US$32m needed to formalise SMEs

20 Nov, 2016 - 00:11 0 Views

The Sunday Mail

Livingstone Marufu
AS Government explores options to broaden the tax base, the SMEs amd Co-operatives Development Ministry has requested a resource envelope of US$32 million from Treasury to formalise unregistered and non-compliant small businesses. The Zimbabwe Revenue Authority has been able to augment revenue collections from the formal sector through rolling out its fiscalisation project, in which businesses have to use fiscal tax registers that capture financial information and relays it in real time to tax authorities.

However, SMEs have not been subject to this and their is a growing push to ensure informal businesses start contributing to tax revenues.
SMEs Minister Sithembiso Nyoni said Government wanted to establish a comprehensive database of such businesses.

“The ministry has done a study to see what’s needed to formalise the informal sector so that they can positively contribute to the country’s fiscus. We now have a fully-compiled report that awaits Cabinet approval, which will make sure that most of the informal businesses are formalised,” she said.

“Given the challenges we encountered in formalising the sector, we are now roping in other ministries and stakeholders to buy-in the systematisation process of the SMEs sector. Our ministry needs assistance in marketing, linkages and registration of companies in order to increase the tax base as there will be a systematic way of collecting taxes as many firms will be formally registered.

“We have proposed a total of US$32 million to make sure we provide shelter for our informal businesses, finance them and register all other vendors which are not in various associations. We are well aware that SMEs sector is already helping our economy in a big way but all we need is a holistic approach in order for the informal sector to contribute to the country’s fiscalisation,” said Minister Nyoni.

Government introduced presumptive tax in 2002 to help improve collections from the growing number of informal businesses.
The Income Tax Act provides for levying of a presumptive tax on all informal traders. This tax head is made up of presumed income of those persons engaged in business not registered for tax purposes, such as commuter omnibuses, hair salons, small-scale miners and cottage industries. There are, however, many such businesses that continue to operate outside the tax framework.

Last week, Zimra board chair Mrs Willia Bonyongwe said the initial success of fiscalisation in informal businesses emboldened Government to widen its net to categories that are either paying Value Added Tax through manual returns or are non-compliant.

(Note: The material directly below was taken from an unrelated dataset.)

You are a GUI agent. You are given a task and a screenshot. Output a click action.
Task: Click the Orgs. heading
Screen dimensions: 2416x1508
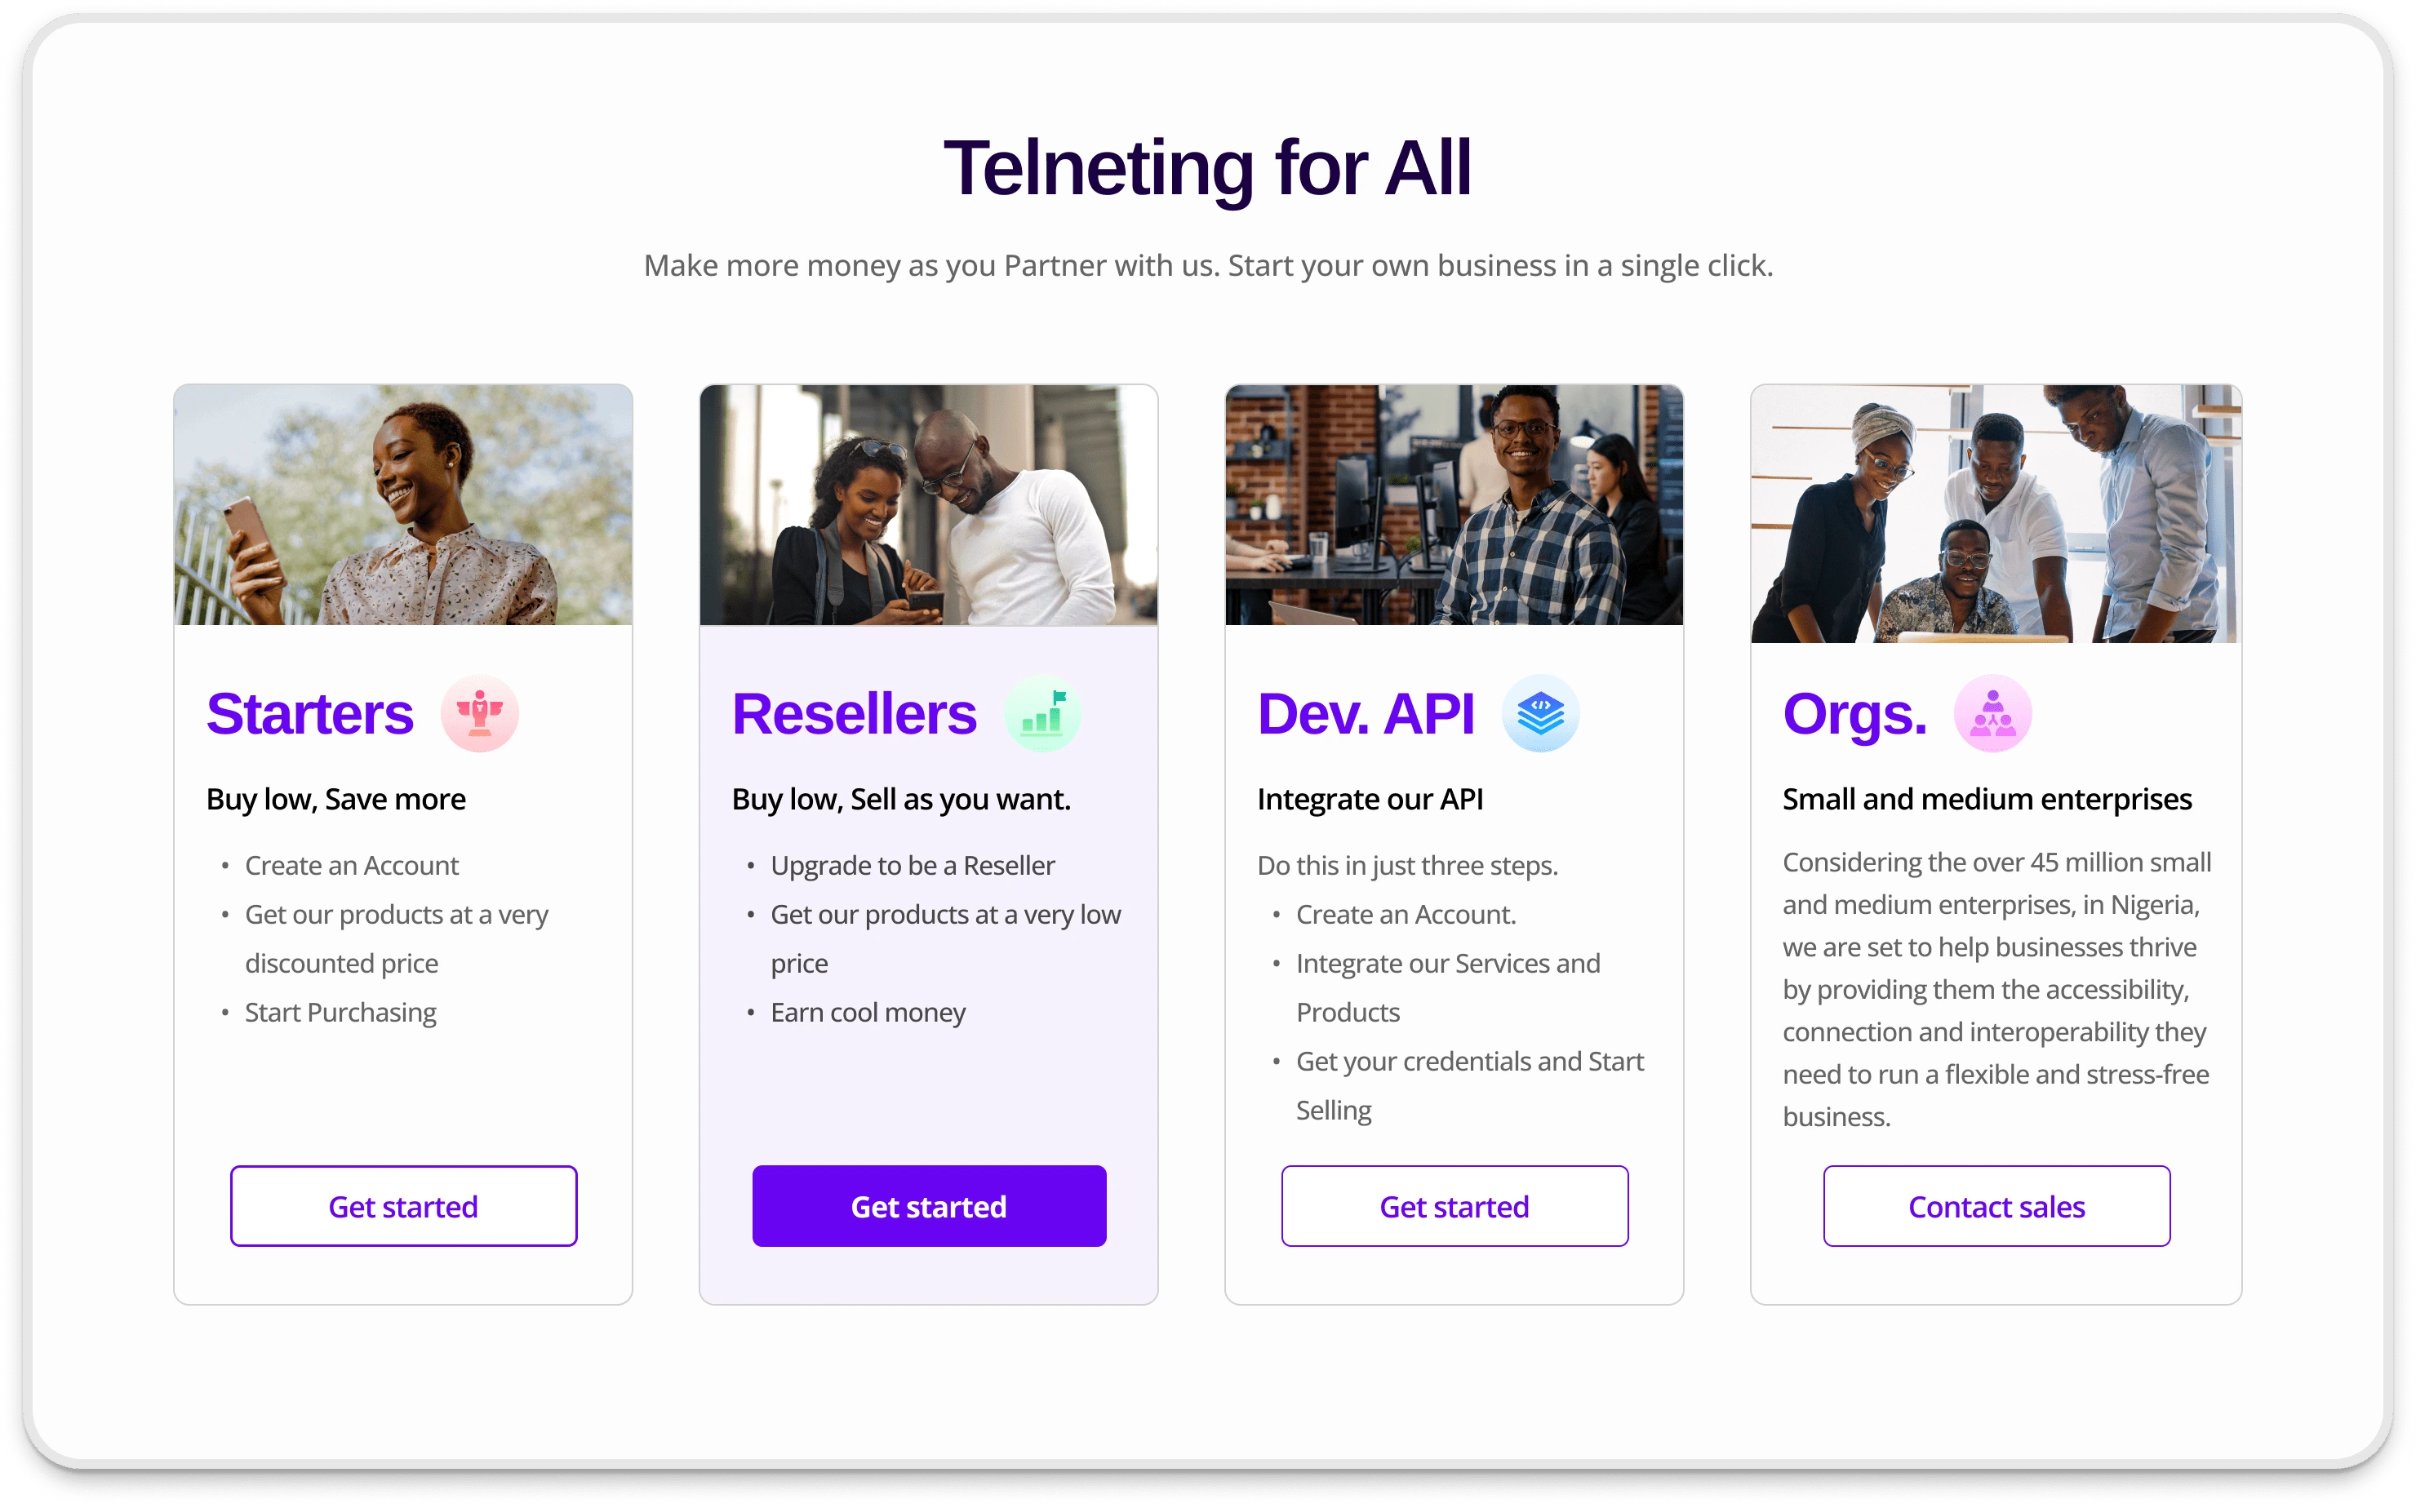coord(1854,714)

As you are aware, fiscalisation is the recording of transactions for Value Added Tax purposes using electronic fiscal gadgets. The fiscalised gadgets record the information on read only memory, meaning that once recorded, this information cannot be altered.

“In the 2016 Mid-Term Fiscal Policy Review, the Minister of Finance and Economic Development extended fiscalisation to all VAT-registered operators with effect from 1 January 2017. This means that in addition to VAT Category C registered operators – who were required to fiscalise in terms of the Value Added Tax (Fiscalised Recording of Taxable Transactions) Regulations, 2010 which came into effect on 1 July 2010 – VAT categories A, B and D are now expected to be on fiscalisation with effect from 1 January 2017.

“Fiscalisation is intended to cover all clients (informal sector included) involved in sales transactions who have a fixed place of business. Extension to all clients is being done on a progressive approach. The Zimbabwe Revenue Authority has dedicated teams which identify and register new clients as part of the Authority’s strategies to broaden the tax base,” said Mrs Bonyongwe.

Zimra and other Government agencies are inviting non-compliant businesses to voluntarily register for tax purposes. The taxman also hopes that the whistleblowers’ initiative will help enforce compliance. Through the facility, whistleblowers are entitled to receive 10 percent of recovered amounts.
Zimbabwe National Chamber of Commerce president Mr Davison Norupiri said there was need to formalise SMEs as a matter of urgency.

“Zimra is too rigid. Its mandate should be extended beyond collection and penalising, it should contribute to the development process of the SMEs rather than portray the image of a monster. Zimra should not charge and penalise SMEs who are formalising in retrospect as other businesses will not see the benefits of formalisation. There is need for the provision of formal markets for SMEs so that they become taxable, as is the case for tobacco. Companies procuring from SMEs can demand tax clearance certificates, bank details, invoices and receipts to encourage them to formalise,” he said.
He also said Government should allocate public procurement quotas to SMEs to improve their viability.